May 7, 2008

THE GOD BLOG

When I was young, I spent considerable time arguing with my mother about religion. I distinctly remember sitting at the kitchen table and questioning why we couldn't eat meat on Fridays and being told that God said we couldn't. I just couldn't figure out why God would care. I always felt a certain resonance with a spiritual element, but had great difficulty with rules that didn't seem to have a purpose, other than that they were "rules." Both feelings persist to this day. There always seems to be an intolerance for questioning anything about God or the Church and we are admonished to simply have faith. "Faith in who?" I used to ask. "Faith in God." I was told. "Who is God?" I would ask. It was the wrong question. The question should have been "What is God?"

Somebody decided to write the line that mankind was created in the image and likeness of God. A couple of thousand years ago, this probably helped the downtrodden masses to find a certain affiliation with a stern father figure who demanded that they behave with some sort of integrity and in a manner that helped to keep the peace. The threat of hellfire and eternal damnation kept the religious leaders in food and power without the messy human sacrifices demanded in some cultures. Truly spiritual people found it easier to explain our connection with a higher level of consciousness by creating a human personality that people could both revere and fear. Our forefathers could relate to the concept of an all powerful god who had dominion over the lesser gods of sky, water, fire and earth and so religion was born and God was created in the image and likeness of man.

Throughout this time, scientists of every stripe have been trying to explain how things work and have been busy reducing everything to smaller and smaller pieces in an effort to deduce why the universe is as it is. This activity has been referred to as Reductionism and has resulted in the discovery of everything from atoms to bacteria, quirks to quarks and nits to nanoseconds. This process of reducing everything to its smallest unit of measure has helped to explain how things operate, how things change and how the world has evolved. This desire to understand how, has created ever decreasing lines of vision as scientists concentrated their studies on smaller and smaller areas of interest. The move towards specialization and concentration of focus has created a large body of knowledge at the cost of understanding, or even recognizing, the bigger picture. While science has been trying to find "smaller" no one appears to have been bringing the information together to locate and answer the bigger question of "why." That is beginning to change as some scientific minds are beginning to shift their looks in the other direction and communicate across disciplines to find and explore some new theories beyond reductionism.

The conflict between religion and science can be oversimplified by stating that religious fundamentalists hold that without God, there would be no morality and science continues to attempt to explain away the wonder, awe and random creativity with theoretical rules. A band of brave cross-thinkers are beginning to emerge, who accept that the randomness of evolution shows a level of consciousness above our historical understanding. Science continues to work hard at explaining how the universe operates but ignores what created it in the first place, while religion takes the simplistic stance of an almighty personnage doing so in six days. Both schools would have us choose one side or the other - God exists vs. God doesn't exist.

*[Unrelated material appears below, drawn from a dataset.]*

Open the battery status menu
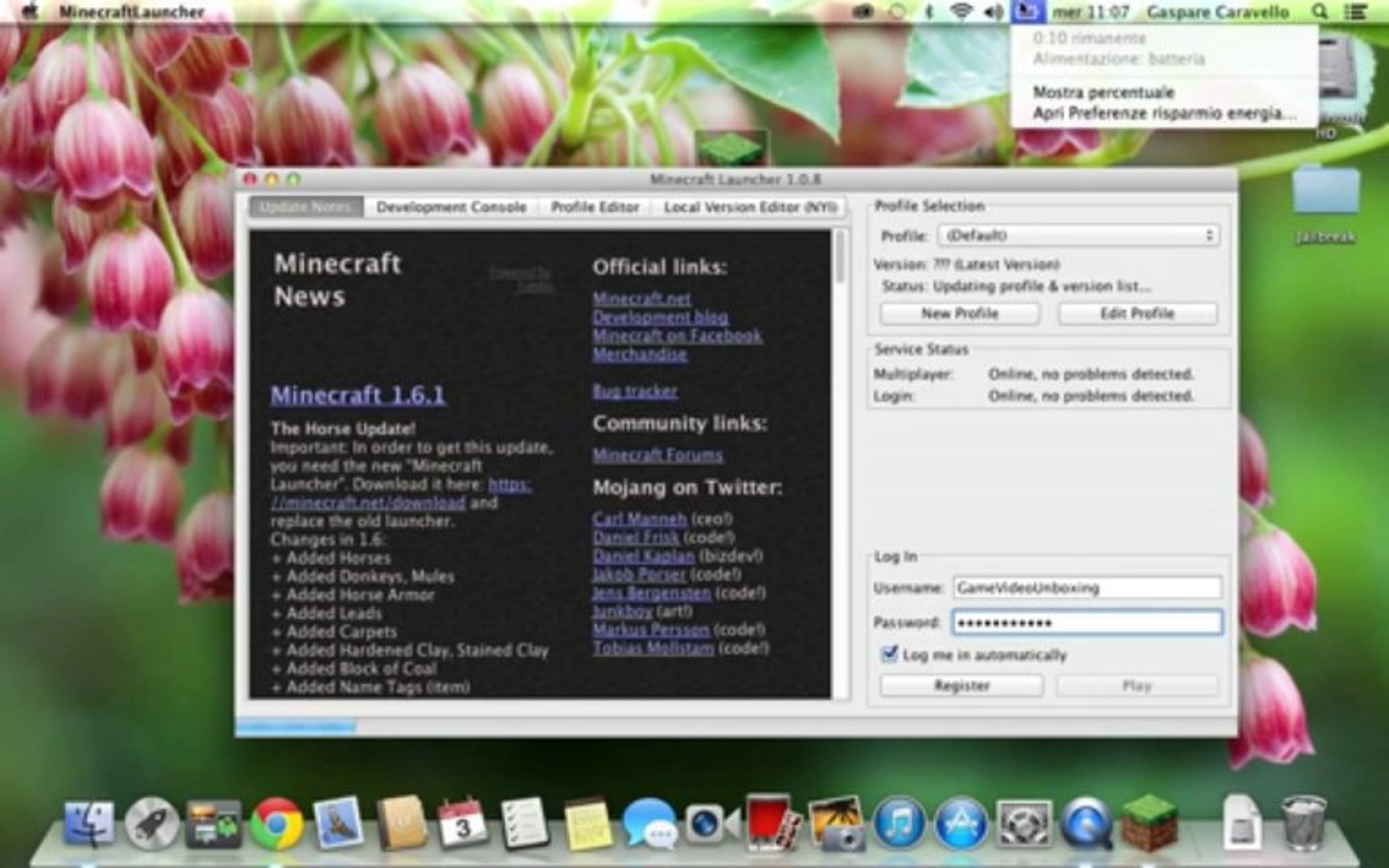The image size is (1389, 868). click(1024, 10)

The 17th century philosopher, Descartes declared, "I think therefore, I am" and philosophy profs ever since have told us that this statement proves our own existence. We are beginning to see that it means more than that. The fact that we can think about the fact that we think, raises us above the level of existence and proves a higher level of consciousness. The fact that we can discern the beauty of a sunset, the majesty of mountains, the pain of loss and the joy of love precludes the necessity to measure as we acknowledge the presence of a power to create them. More important is the fact that we even recognize our ability to appreciate this level of existence itself. Our ability to live here and now and leave history in the past and the future to be experienced, puts us in touch with something outside of ourselves yet connected to us in an intimate relationship that continues to create and keep in harmony, a universe beyond our current level of understanding.

Evolution continues and it is as much reaction as it is proaction, as it continues to march on toward change and the opening of new levels of understanding and consciousness oblivious to the man made rules of good intent. If you want to call that God, that's OK with me. God is here and present and fully capable of leading us to the next step that reveals what we need to know to move up the ladder of enlightenment. Spending a couple of hours on a Sunday morning in a church thinking about thinking, probably isn't such a bad idea, but I think that I will think about thinking, on the beach instead.